CopySelectedColumns()

Returns a copy of the data frame, except that it only copies certain columns

Return

Libraries.Compute.Statistics.DataFrame: A copy of the data frame with only selected columns

Example

use Libraries.Compute.Statistics.DataFrame

//Load a comma separated file
DataFrame frame
frame:Load("Data.csv")
frame:AddSelectedColumn(0)
frame:AddSelectedColumn(1)

//return a copy with a max of the first five rows
DataFrame copy = frame:CopySelectedColumns()

CorrelateSelectedColumns()

This action uses the selection to conduct a correlation between two or more independent columns. The CorrelateGroups object returned gives information back in several formats, including text formatted in the American Psychological Association (APA) style. This action runs a test based on how many columns are selected: 2 Pearson Correlation 3+ Pairwise Pearson Correlation

Return

Libraries.Compute.Statistics.Tests.CorrelateGroups: an object representing the comparison

Example

use Libraries.Compute.Statistics.DataFrame
use Libraries.Compute.Statistics.Tests.CorrelateGroups
    
DataFrame frame
frame:Load("Data.csv")
frame:AddSelectedColumnRange(0,2)
CorrelateGroups correlate = frame:CorrelateSelectedColumns()
output correlate:GetFormalSummary()

CorrelateSelectedRankedColumns()

This action uses the selection to conduct a correlation between two or more independent ranked columns. The CorrelateGroups object returned gives information back in several formats, including text formatted in the American Psychological Association (APA) style. This action runs a test based on how many columns are selected: 2 Spearman Correlation 3+ Pairwise Spearman Correlation

Return

Libraries.Compute.Statistics.Tests.CorrelateGroups: an object representing the correlation

Example

use Libraries.Compute.Statistics.DataFrame
use Libraries.Compute.Statistics.Tests.CorrelateGroups
    
DataFrame frame
frame:Load("Data.csv")
frame:AddSelectedColumnRange(0,2)
CorrelateGroups correlate = frame:CorrelateSelectedRankedColumns()
output correlate:GetFormalSummary()

CorrelationMatrix()

The CorrelationMatrixTransform class takes a DataFrame and its selection to decide how to transform it.
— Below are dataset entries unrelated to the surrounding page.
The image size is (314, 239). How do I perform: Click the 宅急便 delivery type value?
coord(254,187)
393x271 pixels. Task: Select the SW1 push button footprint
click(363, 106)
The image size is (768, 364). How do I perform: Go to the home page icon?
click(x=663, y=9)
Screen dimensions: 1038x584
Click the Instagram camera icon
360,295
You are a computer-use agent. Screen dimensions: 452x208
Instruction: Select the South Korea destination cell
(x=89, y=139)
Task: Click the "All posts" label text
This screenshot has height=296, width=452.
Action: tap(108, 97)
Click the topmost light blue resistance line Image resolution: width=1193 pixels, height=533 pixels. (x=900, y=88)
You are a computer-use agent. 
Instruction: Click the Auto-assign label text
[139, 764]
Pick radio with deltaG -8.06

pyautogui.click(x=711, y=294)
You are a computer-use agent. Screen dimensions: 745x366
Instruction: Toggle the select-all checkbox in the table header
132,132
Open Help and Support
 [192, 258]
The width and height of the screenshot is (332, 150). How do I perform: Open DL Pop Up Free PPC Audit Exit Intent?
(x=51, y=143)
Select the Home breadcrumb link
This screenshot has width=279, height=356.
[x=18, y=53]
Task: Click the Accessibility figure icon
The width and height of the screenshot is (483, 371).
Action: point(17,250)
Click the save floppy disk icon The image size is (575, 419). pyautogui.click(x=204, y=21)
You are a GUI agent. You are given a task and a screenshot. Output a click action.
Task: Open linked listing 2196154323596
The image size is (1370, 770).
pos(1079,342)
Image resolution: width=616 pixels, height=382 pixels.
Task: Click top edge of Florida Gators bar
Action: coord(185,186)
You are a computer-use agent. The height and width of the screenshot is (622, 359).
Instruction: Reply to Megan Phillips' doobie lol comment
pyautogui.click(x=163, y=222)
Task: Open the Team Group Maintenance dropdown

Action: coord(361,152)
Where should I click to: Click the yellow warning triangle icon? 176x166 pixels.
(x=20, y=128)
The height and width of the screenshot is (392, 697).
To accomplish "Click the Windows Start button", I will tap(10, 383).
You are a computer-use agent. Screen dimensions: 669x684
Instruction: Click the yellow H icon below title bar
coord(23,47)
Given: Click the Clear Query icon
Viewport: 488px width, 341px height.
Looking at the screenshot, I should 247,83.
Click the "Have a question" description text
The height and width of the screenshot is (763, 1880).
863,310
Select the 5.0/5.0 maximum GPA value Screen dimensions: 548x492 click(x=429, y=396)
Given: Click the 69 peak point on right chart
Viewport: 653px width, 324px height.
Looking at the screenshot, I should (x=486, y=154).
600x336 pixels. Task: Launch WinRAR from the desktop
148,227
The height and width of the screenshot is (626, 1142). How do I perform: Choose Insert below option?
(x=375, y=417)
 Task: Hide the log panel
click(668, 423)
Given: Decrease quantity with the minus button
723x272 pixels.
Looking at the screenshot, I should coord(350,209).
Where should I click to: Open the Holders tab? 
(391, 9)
Specifically, CorrelationMatrixTransform takes the every pair of two columns in the selection and computes the pearson correlation placing it into a matrix. The diagonal of that matrix will contain 1.0 for each column.

Return

Libraries.Compute.Matrix:

Example


    use Libraries.Compute.Statistics.DataFrame
  
    DataFrame frame
    frame:Load("Data.csv")
    frame:AddSelectedColumn(0)
    frame:AddSelectedColumn(1)
    frame:AddSelectedColumn(2)
    frame:AddSelectedColumn(3)
    
    Matrix corMatrix = frame:CorrelationMatrix()
    output corMatrix:ToText()

CovarianceMatrix()

The CovarianceMatrixTransform class takes a DataFrame and its selection to decide how to transform it. Specifically, CovarianceMatrixTransform takes the every pair of two columns in the selection and computes the covariance placing it into a matrix. The diagonal of that matrix will contain the variance for each column.

Return

Libraries.Compute.Matrix:

Example


    use Libraries.Compute.Statistics.DataFrame
  
    DataFrame frame
    frame:Load("Data.csv")
    frame:AddSelectedColumn(0)
    frame:AddSelectedColumn(1)
    frame:AddSelectedColumn(2)
    frame:AddSelectedColumn(3)
    
    Matrix covMatrix = frame:CovarianceMatrix()
    output covMatrix:ToText()

CreateChart(Libraries.Compute.Statistics.DataFrameChartCreator creator, boolean sort)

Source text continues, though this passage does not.